Antes de finalizar, me gustaría recordar que en Irlanda me dieron la bienvenida más improvisada a Europa, un país con gente siempre hospitalaria; en un supermercado, una señora se me acercó y me dijo –Welcome to Ireland – esas palabras cortas y fuertes a la vez, crean amistades eternas. La gente desea platicar, conversar contigo y contarte se du país; todo esto, es para mí es la UE, un lugar que acepta, recibe y convive con gente que tiene diferentes maneras de pensar, esta es la imagen que seguiré guardando,  que me inspiró a estudiar,  atender, comprender, analizar el viejo y renovado continente.

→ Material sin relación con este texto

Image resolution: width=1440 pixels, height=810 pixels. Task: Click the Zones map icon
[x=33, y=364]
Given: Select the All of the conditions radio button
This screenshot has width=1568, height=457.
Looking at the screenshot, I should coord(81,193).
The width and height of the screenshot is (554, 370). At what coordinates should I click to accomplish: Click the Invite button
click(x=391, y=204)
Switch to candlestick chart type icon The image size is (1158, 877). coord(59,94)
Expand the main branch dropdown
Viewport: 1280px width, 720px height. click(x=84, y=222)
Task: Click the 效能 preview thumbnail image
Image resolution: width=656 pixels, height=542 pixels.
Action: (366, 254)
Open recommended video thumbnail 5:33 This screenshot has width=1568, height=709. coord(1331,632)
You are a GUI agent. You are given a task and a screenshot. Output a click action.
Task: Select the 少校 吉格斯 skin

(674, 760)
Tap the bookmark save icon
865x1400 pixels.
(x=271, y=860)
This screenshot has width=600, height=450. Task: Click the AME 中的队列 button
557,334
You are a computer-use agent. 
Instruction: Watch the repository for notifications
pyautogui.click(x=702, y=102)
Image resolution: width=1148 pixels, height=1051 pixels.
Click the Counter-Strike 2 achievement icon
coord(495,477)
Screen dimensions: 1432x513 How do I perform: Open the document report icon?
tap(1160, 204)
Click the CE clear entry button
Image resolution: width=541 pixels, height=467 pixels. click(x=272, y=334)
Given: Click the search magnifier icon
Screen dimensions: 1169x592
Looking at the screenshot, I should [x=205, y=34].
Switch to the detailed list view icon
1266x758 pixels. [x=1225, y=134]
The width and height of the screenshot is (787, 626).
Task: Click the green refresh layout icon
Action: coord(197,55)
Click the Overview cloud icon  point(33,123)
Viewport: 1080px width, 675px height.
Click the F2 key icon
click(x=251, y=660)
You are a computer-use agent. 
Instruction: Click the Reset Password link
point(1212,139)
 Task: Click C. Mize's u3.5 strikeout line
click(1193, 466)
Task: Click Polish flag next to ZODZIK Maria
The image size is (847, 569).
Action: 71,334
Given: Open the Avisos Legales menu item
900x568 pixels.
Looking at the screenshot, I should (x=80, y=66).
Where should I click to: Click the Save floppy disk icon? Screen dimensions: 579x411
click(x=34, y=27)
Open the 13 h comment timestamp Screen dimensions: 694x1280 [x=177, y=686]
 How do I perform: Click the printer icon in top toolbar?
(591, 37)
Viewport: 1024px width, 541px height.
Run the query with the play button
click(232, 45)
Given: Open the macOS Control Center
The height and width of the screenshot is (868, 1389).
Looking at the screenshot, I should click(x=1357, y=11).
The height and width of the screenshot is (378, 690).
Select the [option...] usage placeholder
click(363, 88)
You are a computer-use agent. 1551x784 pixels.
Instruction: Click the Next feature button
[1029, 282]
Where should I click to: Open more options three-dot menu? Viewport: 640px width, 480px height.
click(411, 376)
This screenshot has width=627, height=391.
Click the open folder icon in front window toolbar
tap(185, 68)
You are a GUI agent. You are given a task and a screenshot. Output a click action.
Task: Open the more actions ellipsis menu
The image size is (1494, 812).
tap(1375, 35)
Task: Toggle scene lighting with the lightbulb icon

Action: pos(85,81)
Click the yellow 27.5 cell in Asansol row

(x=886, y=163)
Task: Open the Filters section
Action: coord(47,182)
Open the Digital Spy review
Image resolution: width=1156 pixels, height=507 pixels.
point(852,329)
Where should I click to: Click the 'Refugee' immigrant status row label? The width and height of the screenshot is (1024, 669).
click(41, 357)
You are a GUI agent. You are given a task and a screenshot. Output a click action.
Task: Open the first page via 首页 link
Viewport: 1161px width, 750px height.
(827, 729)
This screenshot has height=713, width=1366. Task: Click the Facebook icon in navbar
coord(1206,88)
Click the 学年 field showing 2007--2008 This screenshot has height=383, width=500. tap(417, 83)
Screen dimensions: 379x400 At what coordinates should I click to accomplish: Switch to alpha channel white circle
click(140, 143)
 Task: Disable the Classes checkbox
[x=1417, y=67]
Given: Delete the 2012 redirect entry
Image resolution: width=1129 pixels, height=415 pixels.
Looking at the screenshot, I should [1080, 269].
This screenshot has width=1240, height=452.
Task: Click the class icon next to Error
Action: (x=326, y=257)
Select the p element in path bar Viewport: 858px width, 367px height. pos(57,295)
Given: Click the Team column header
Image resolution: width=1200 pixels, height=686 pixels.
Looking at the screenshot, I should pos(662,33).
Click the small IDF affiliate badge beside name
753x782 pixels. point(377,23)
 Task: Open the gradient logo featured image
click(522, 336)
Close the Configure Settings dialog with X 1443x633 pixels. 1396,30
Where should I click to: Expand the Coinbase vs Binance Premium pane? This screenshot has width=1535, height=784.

El 9 de mayo puede ser un momento de reflexión para nosotros los latinoamericanos; la Unión Europea  que atraviesa por problemas de diversa índole políticos, económicos y sociales, seguirá adelante, los europeístas (y su antítesis, los que se van por el lado del escepticismo) siempre han podido criticar el sistema y mejorarlo; la gente no guarda silencio, todos opinan, hay autocritica, algunos más radicales que otros pero es aquí en donde se encuentra su riqueza.

La UE siempre ha atravesado por momentos difíciles, la crisis no es nueva, lo que se manifestó, se manifiesta y se manifestará y al final encontrará una solución, una respuesta o el tiempo la borrará, y saldará fortalecida; sin embargo, todo avanza poco a poco, no es fácil poner de acuerdo, sentar a la mesa 28 países que desean tener presencia en cada una de las negociaciones y un poco del interés de las empresas privadas que afecta, perturba, ralentiza, sofoca u olvida algunos temas de la agenda Europea (pero los intereses de la iniciativa privada es un tema que se tratara en otro momento).